I wonder how many, if any, of them feel like they are an accessory to their husband, or if they have learned to be satisfied with where they are for now. I pray the latter, hoping they have a peace at hand, that they don’t feel like something is missing. There are indigenous people in far flung parts of the world who will live and die within a space of a few miles, satisfied. Most often these people spend their entire lives serving only their family and their village or tribe. Meanwhile I call my mother a couple thousand of miles away every morning to tell her it’s still hot and to every once in awhile lose cell signal because, well, that happens in the desert. I pray these women together have made others around the table a kind of surrogate family.

At least we can say we have seen parts of the country or world we might never see otherwise. This is one affirmation I tend to fall back on as I wrestle with housing arrangements for the second time in a few years and clear the dust off the empty dresser. Another is the hope of fresh starts at the next duty station.

Here we are again, in a space of time between being settled and on the move, when dissatisfaction about where we are now melts, or at least softens, in the presence of hopefulness about where we are going and what will happen next. It’s almost like witness protection from failure or feelings of missed opportunities, as you get a clean start in a new city. I think about the transition into being a mom of two toddlers and my husband’s deployment over the last couple years that took the better part of my attention. Perhaps I’ll make fewer excuses in our new home. At least during this space of time I can imagine I’ll do that.
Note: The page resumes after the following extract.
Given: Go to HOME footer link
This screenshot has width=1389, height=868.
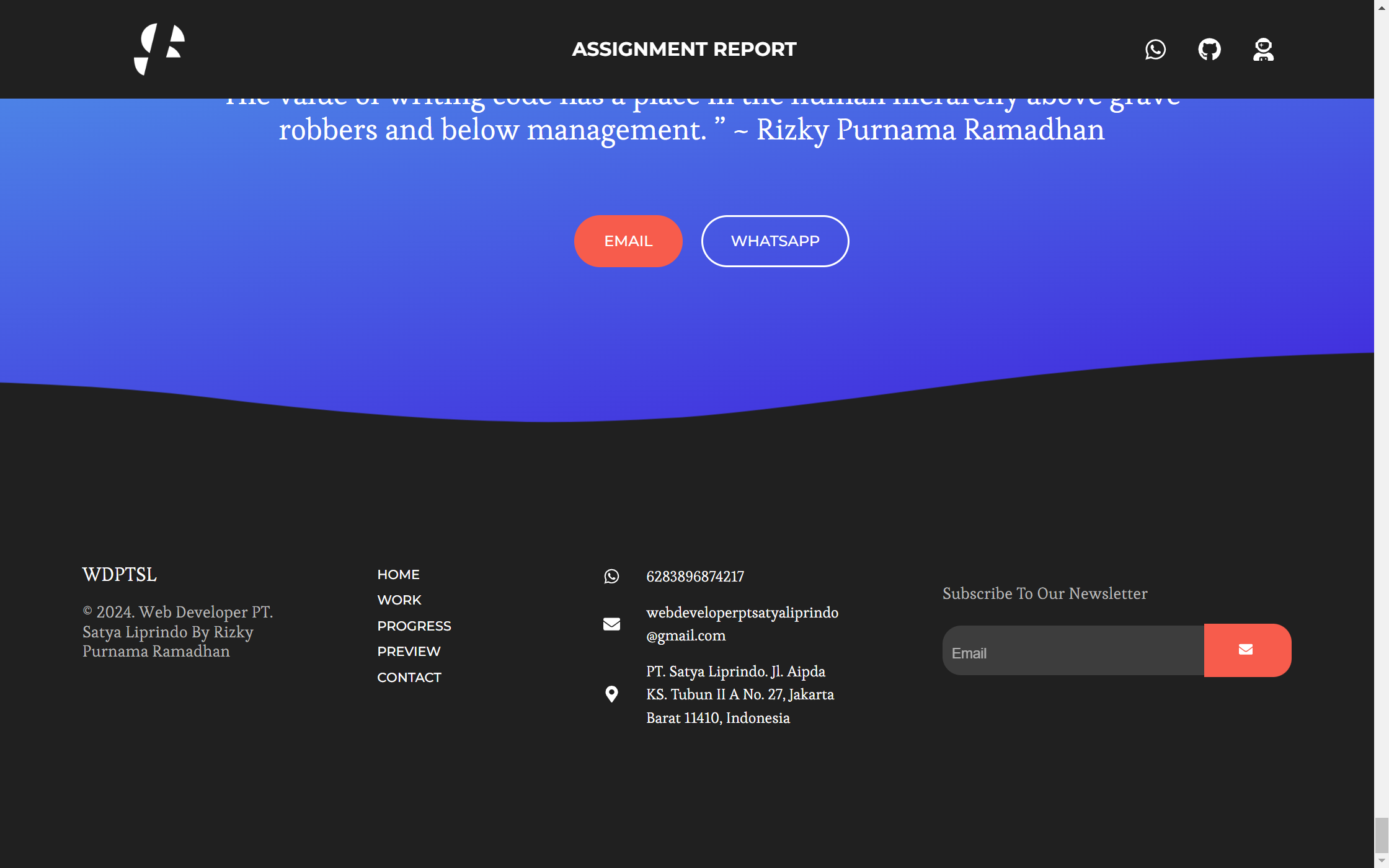Looking at the screenshot, I should pyautogui.click(x=398, y=575).

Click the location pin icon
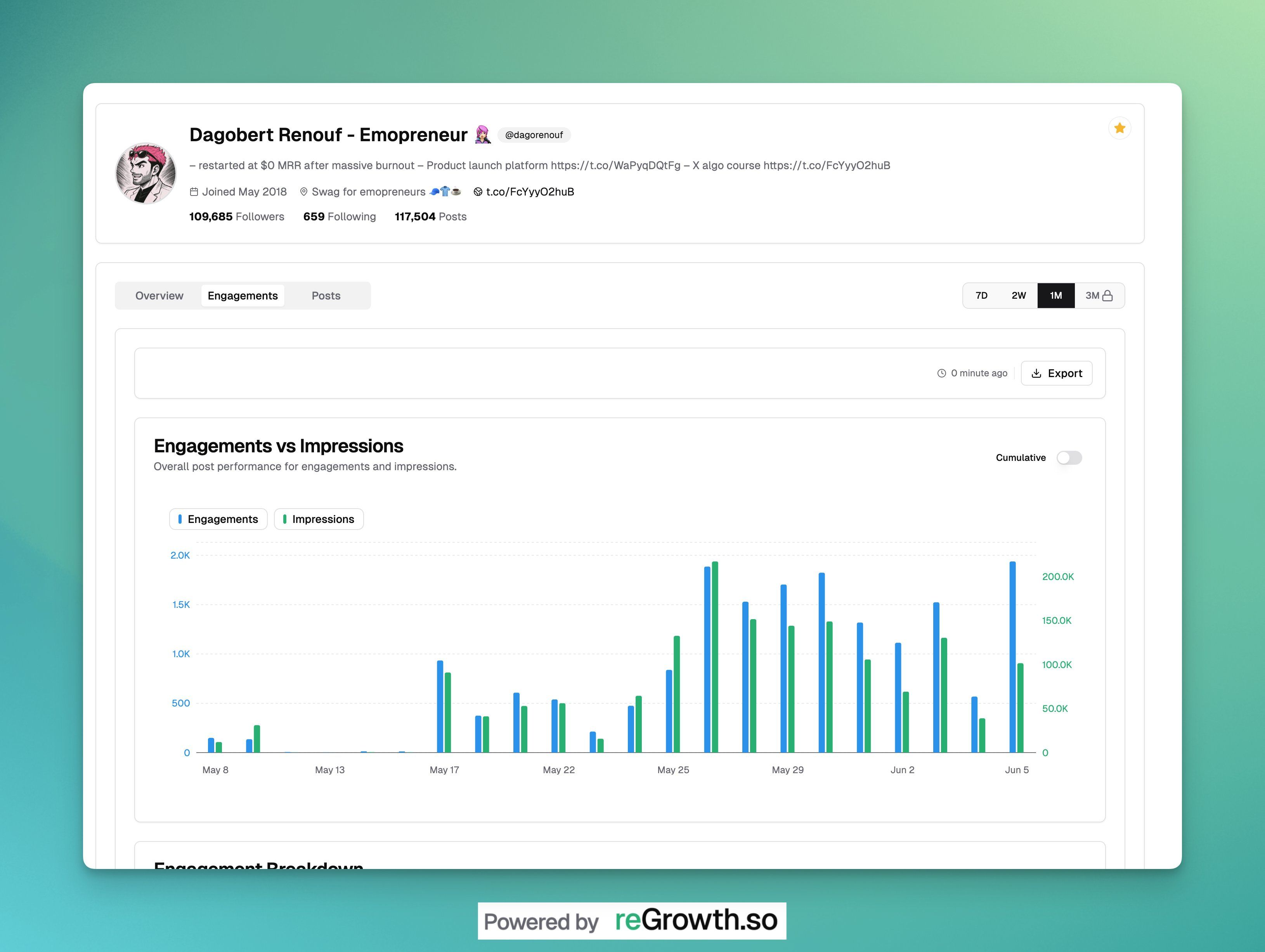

Along with the jewelry, I am also packing the memory box, gathering pictures and maps and ticket stubs and letters sent home from the Middle East. My son’s first school worksheets are in there showing progress from scribbling the first four letters of his first name to worksheets featuring his full name, and an award from his class for penmanship. My daughter’s first handprint art is added to the box as well. I remember where she is now is almost the same as where my son was when we left Virginia.

I’m not sure what they’ll remember from here. My son always talks about the windows and the stairs at our old home. He’s disappointed we are getting a single floor home in San Diego. I’ve promised him a bunk bed to make up for it. What will he and my daughter remember about their time here? Hopefully less of me frustrated and angry and more of popsicles on the porch, hummingbirds buzzing around the olive tree out back and bike rides during the Christmas season with lights and tinsel on our bikes.

Now I am fiddling with the squash blossom on the necklace as it hangs around my neck. It almost looks silly hanging there, too small for my grown body, but its a sweet reminder of where I have been, and times when a little trinket from an adventure for me wasn’t just an accessory, but instead a priceless treasure.

Turns out, like I promised my parents, I did keep the little necklace forever — at least in the way I would have viewed forever as a child. Back then I would never have imagined myself where I am now, but how many of us ever do? My husband sometimes talks about his childhood dreams of being a fighter pilot (inspired largely by “Top Gun”) and when I was 8-years-old I was planning to be a ballerina, comedian, zoologist, and my father’s secretary. I’ve learned between then and now that I should not be a ballerina or a zoologist (tried both early and scratched those off the list), I still hold out high hopes for comedy, and I figure in a matter of years I will be helping my parents manage their affairs, so that should satisfy the secretary dreams eventually.

Until then, here we are again, in a space in between, preparing for the next thing together, despite what the mortgage paperwork says.